Coptic thinker Gamal Asaad told DNE that the unique character of Pope Shenouda will make the mission of the new Pope difficult in terms of the nature of the relationship between the state and the Church and the way sectarian strife is handled.

“The death of Pope Shenouda put the Church in a real dilemma,” he said, adding that all these issues will have an effect on the way Church leaders are thinking when choosing the new pope.

“The position of the Pope has become a political position besides its religious nature. That’s why we may witness a huge conflict among the Church’s leaderships during the selection process,” Asaad explained.

According to the bylaws regulating the election process of the new pope, issued in 1957, a council of less than 2,000 Copts will have the right to vote for candidates to succeed Shenouda.

The eligible voters include members of the Holy Synod including the 74 bishops across the country, 12 archbishops, 39 Diocesan bishops, nine heads of monasteries, 15 bishops of churches outside Egypt, and 12 Coptic notables from each archbishopric.

The voters also include Coptic public officials like current and former ministers, members of parliament and local councilors, as well as Coptic journalists with membership to the Journalists’ Syndicate.

The eligible candidate should be a celibate Egyptian Copt, at least 40 years old, who spent at least 15 years of service in a monastery.

The names of the three with the most votes are then written on three pieces of paper and folded, before a child from the congregation is chosen to pick one of the papers.

The name that the child chooses becomes the new Coptic Pope.
The process has no time limit, according to experts.

It took eight months between the death of Pope Cyril VI in March 1971 and the beginning of Shenouda’s papacy in November of the same year.
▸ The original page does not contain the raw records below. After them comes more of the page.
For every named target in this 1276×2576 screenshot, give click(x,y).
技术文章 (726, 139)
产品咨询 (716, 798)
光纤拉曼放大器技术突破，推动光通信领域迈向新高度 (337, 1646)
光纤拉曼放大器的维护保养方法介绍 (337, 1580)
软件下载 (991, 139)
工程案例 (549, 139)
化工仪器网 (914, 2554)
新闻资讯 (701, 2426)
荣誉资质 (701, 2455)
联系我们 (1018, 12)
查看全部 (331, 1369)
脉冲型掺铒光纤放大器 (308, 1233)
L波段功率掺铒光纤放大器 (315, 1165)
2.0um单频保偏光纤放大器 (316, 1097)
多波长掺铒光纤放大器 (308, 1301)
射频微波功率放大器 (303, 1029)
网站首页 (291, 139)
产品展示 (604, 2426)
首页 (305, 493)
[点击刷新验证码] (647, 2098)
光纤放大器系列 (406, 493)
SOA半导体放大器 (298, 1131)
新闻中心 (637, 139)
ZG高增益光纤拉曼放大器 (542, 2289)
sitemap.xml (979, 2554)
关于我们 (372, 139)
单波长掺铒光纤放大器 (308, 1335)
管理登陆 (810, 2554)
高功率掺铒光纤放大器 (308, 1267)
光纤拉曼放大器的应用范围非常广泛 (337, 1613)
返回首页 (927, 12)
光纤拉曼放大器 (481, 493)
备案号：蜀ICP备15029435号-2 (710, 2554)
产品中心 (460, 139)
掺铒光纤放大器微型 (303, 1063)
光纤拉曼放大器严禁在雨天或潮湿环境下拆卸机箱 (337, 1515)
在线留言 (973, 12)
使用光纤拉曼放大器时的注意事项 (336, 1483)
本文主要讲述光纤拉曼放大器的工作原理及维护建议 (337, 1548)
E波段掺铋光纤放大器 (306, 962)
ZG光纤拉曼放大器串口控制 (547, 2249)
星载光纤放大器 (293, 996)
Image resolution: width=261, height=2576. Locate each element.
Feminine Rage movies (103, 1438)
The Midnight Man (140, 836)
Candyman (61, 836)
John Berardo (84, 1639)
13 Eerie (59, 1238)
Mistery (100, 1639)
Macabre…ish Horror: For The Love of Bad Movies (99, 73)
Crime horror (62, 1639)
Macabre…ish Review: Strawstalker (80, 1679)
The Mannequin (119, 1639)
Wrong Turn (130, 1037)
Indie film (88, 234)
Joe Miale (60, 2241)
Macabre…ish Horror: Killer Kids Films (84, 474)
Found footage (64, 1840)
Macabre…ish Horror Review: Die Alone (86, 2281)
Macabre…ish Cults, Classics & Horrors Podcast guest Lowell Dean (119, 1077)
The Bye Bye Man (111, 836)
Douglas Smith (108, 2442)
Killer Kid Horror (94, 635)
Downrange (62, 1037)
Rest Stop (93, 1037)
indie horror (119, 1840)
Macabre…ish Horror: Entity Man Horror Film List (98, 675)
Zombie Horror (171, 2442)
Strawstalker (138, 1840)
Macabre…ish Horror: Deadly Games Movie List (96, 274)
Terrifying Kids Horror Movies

Coordinator of Secular Copts Group Kamal Zakher told DNE that the character of the new pope will have an effect on the future of Copts in Egypt, and the Church’s relationship with the state.

“Leaderships inside the Church will be very keen to choose a character similar to Pope Shenouda and is obliged to the Church’s traditions, especially that the Coptic general public does not take part in choosing the pope,” Zakher said.

“Due to the ongoing critical political reality in Egypt, the leaders will be keen to choose a character that will keep everything as is, especially when it comes to the relationship with the state,” he added.

Member of the Holy Synod Bishop Salib Matta Sawiris told DNE that “whatever the character of the new Pope, there will be no change in the Church’s performance, because we have traditions followed by whoever reaches the Holy See.”